**Problem to solve:** Looking at the data below, report how many lines contain "pixels", with no other words.
+++ Supplied data +++
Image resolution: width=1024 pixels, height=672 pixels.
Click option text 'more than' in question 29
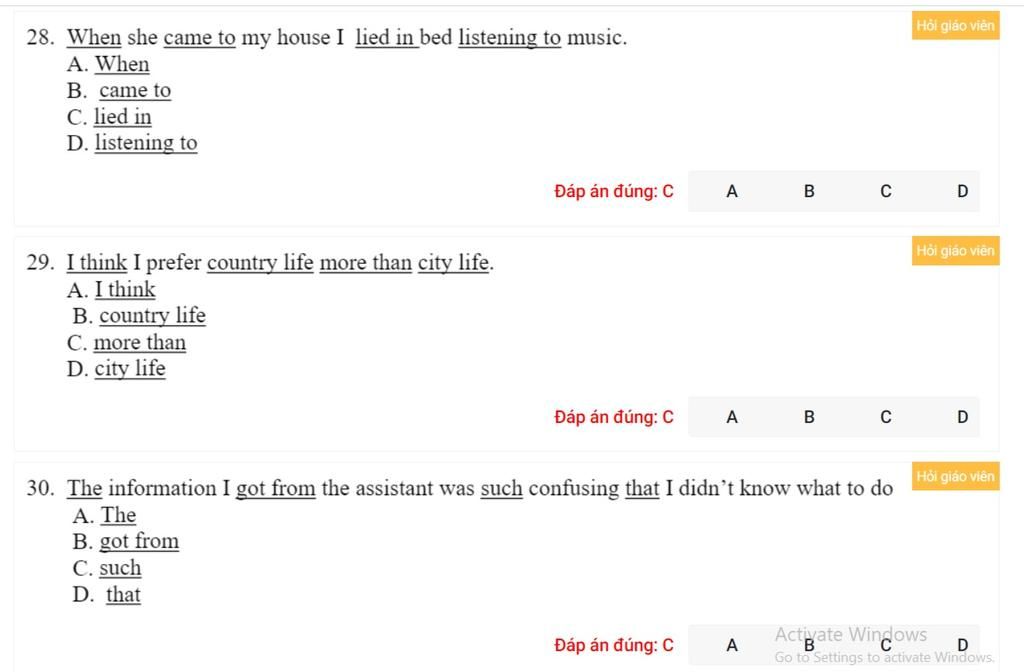[x=140, y=343]
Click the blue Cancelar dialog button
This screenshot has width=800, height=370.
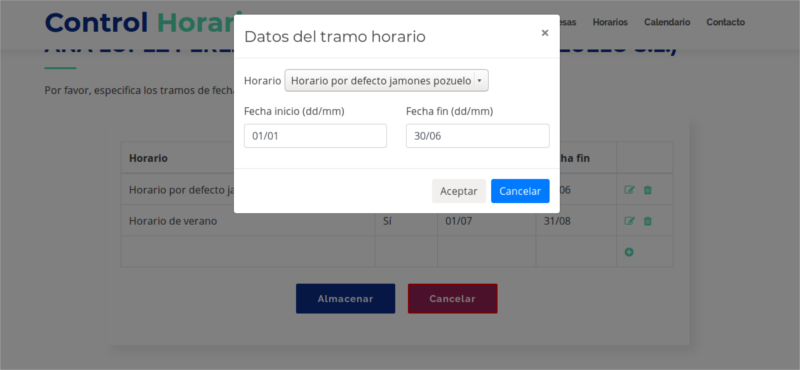pyautogui.click(x=520, y=191)
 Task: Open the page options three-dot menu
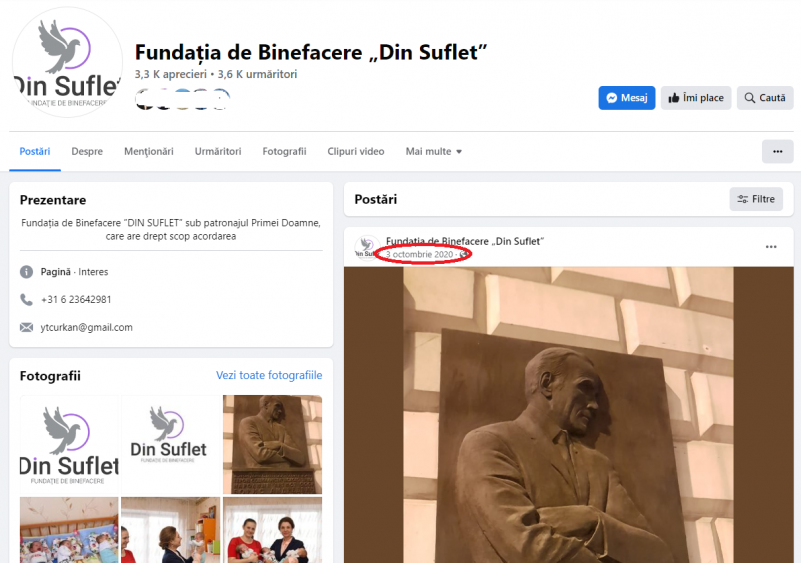click(x=778, y=151)
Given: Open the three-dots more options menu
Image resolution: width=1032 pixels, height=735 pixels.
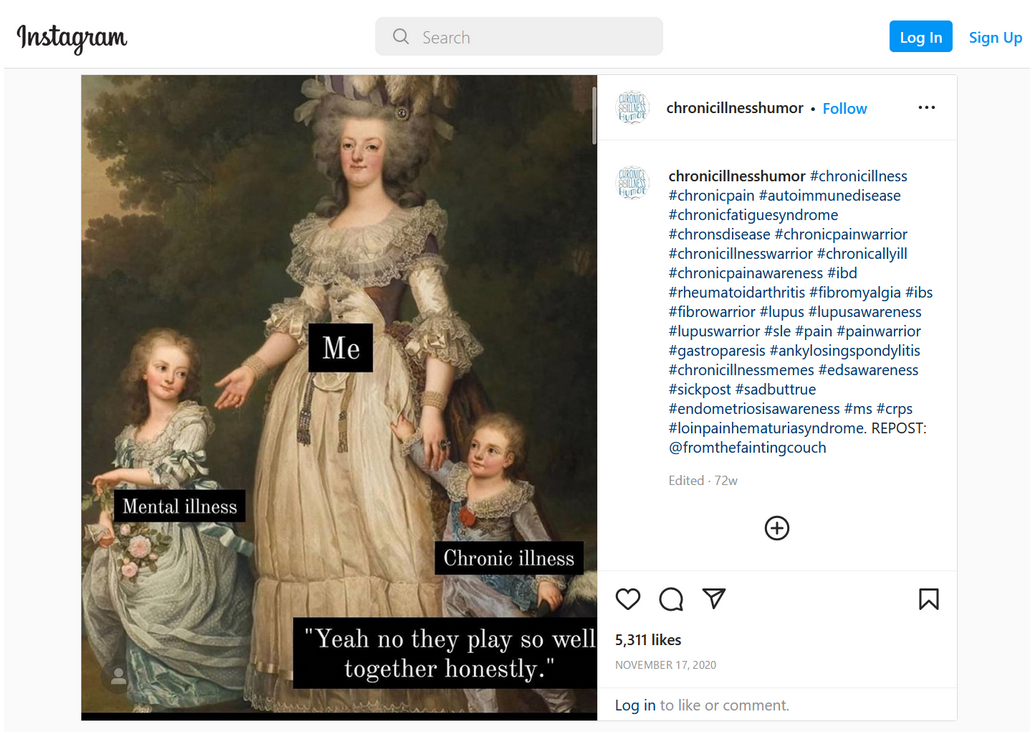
+++
**Answer to the exercise:** 2